Cuando sirves, estás pensando y actuando a favor de los demás. Y al hacerlo, ganas perspectiva, gozo y propósito.

¿Cómo vencer estas mentiras?

Nunca te arrepentirás de haber extendido tu mano para ayudar a alguien porque servir es parte de lo que somos. Imagen: Canva

Como seguramente ya te has dado cuenta, estos pensamientos están presentes cada día y es complicado deshacerse de ellos de la noche a la mañana.
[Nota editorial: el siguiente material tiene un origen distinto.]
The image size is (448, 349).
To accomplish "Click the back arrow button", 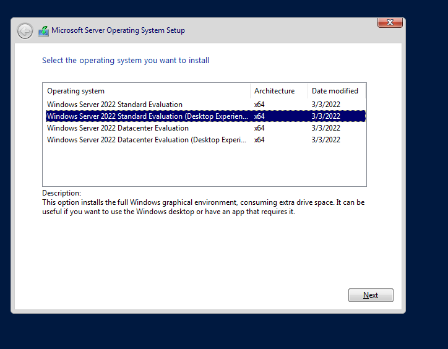I will (25, 31).
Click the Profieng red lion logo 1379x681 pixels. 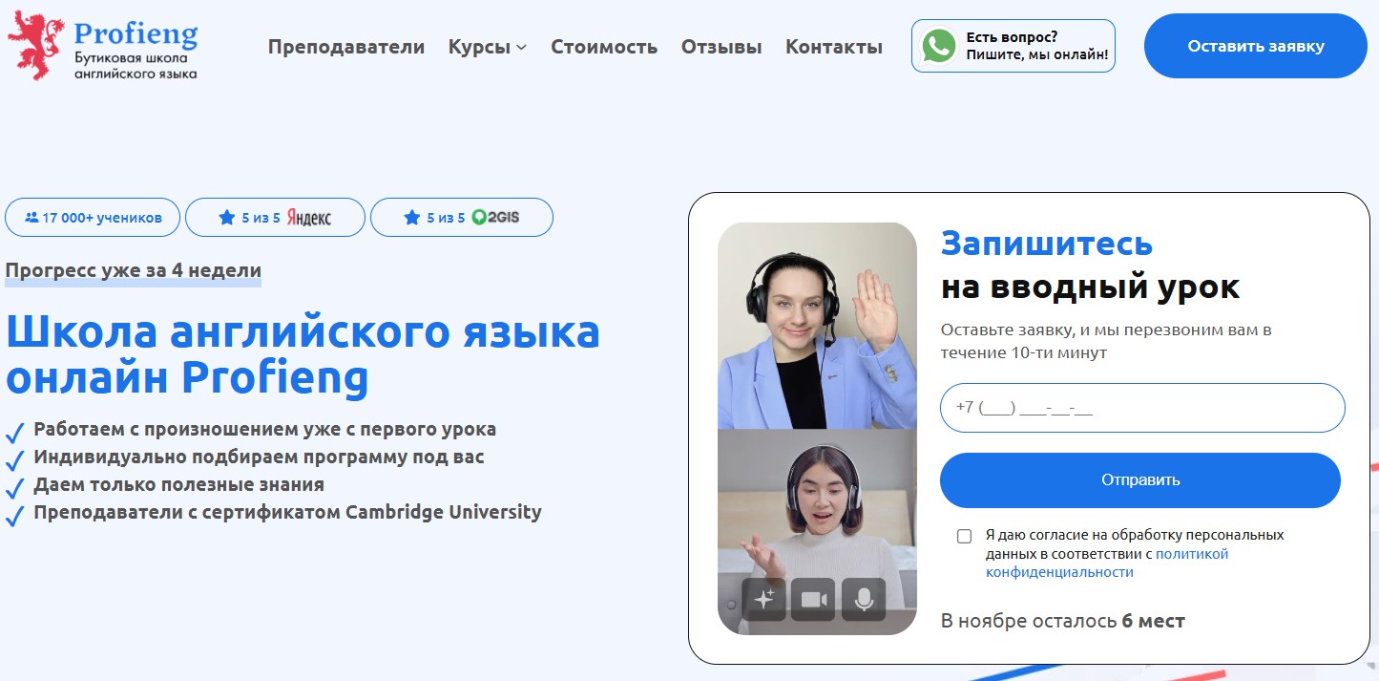pyautogui.click(x=36, y=46)
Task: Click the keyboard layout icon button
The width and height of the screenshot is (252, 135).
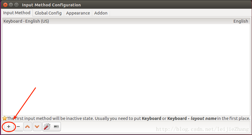Action: click(x=56, y=127)
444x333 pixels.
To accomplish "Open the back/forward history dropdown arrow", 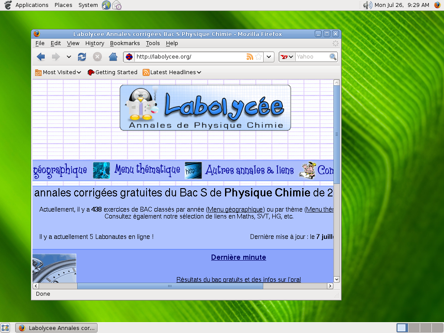I will coord(69,57).

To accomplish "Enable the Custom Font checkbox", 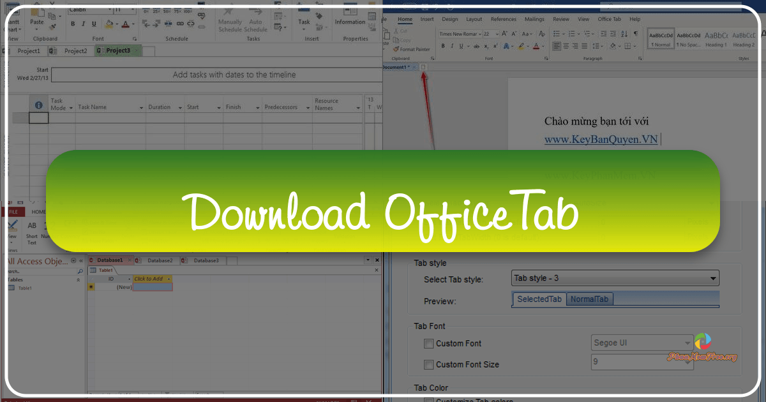I will pyautogui.click(x=429, y=343).
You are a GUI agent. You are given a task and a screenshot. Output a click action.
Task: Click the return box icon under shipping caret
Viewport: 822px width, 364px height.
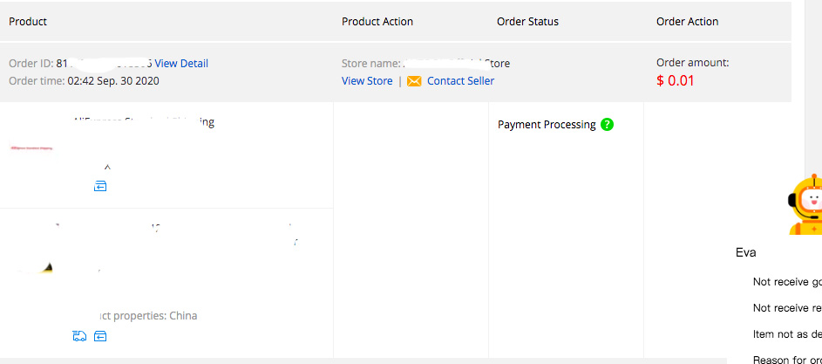[100, 186]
Sin embargo, no es imposible cambiar ese «chip mental».

Para superar esas mentiras puedes empezar por tomar estas decisiones pequeñas pero conscientes:

  • Escucha las impresiones del Espíritu: Si sientes hacer algo bueno por alguien, hazlo sin pensarlo demasiado siempre que el contexto de la situación lo permita.
  • Haz espacio en tu vida para servir: No esperes a “estar libre». Separa un tiempo consciente para el servicio.
  • Empieza con lo simple: No necesitas grandes actos porque a veces, lo más sencillo es lo más poderoso.
  • Ora para ver a los demás como Dios los ve: Esto cambia completamente tu forma de actuar.

Al final, servir no es solo algo de «cristianos» sino parte de lo que somos y aunque el mundo o incluso nuestros propios pensamientos intenten convencernos de lo contrario, eso nunca cambiará.

Nunca te arrepentirás de haber servido a alguien. Porque cuando eliges dar de tí mismo, te estás acercando más a Cristo, y en ese proceso, te conviertes en una mejor versión de ti mismo.